Tezepelumab regulatory submission accepted and granted FDA priority review for the treatment of patients with asthma. AstraZeneca + Amgen

Despite recent advances in severe asthma, many patients may not qualify for or respond well to current biologic medicines. Patients with severe, uncontrolled asthma experience frequent exacerbations, significant limitations on lung function and a reduced quality of life.

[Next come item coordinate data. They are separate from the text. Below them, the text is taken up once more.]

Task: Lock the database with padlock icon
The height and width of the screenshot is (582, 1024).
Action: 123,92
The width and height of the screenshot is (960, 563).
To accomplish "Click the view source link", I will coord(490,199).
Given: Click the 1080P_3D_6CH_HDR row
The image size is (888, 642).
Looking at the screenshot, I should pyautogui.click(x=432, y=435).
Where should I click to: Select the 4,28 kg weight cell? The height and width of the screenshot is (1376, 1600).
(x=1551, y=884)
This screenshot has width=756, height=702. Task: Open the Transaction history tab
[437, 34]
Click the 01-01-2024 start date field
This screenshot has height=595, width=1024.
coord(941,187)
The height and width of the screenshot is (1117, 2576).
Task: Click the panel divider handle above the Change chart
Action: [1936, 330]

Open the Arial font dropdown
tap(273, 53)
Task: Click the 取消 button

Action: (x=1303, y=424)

The BLA was based on results from the PATHFINDER clinical trials programme, including results from the pivotal NAVIGATOR Phase III trial. In NAVIGATOR, tezepelumab demonstrated superiority across every primary and key secondary endpoint, compared to placebo, in a broad population of patients with uncontrolled asthma while receiving treatment with medium- or high-dose inhaled corticosteroids (ICS) plus at least one additional controller medicine with or without oral corticosteroids (OCS). There were no clinically meaningful differences in safety results between the tezepelumab and placebo groups in the NAVIGATOR trial. The most frequently reported adverse events with tezepelumab were nasopharyngitis, upper respiratory tract infection and headache. Results from the NAVIGATOR Phase III trial were published in The New England Journal of Medicine in May 2021.

See-

"Tezepelumab in Adults and Adolescents with Severe, Uncontrolled Asthma"- Andrew Menzies-Gow, M.D., Jonathan Corren, M.D., et al.-May 13, 2021 N Engl J Med 2021; 384:1800-1809 . DOI: 10.1056/NEJMoa2034975.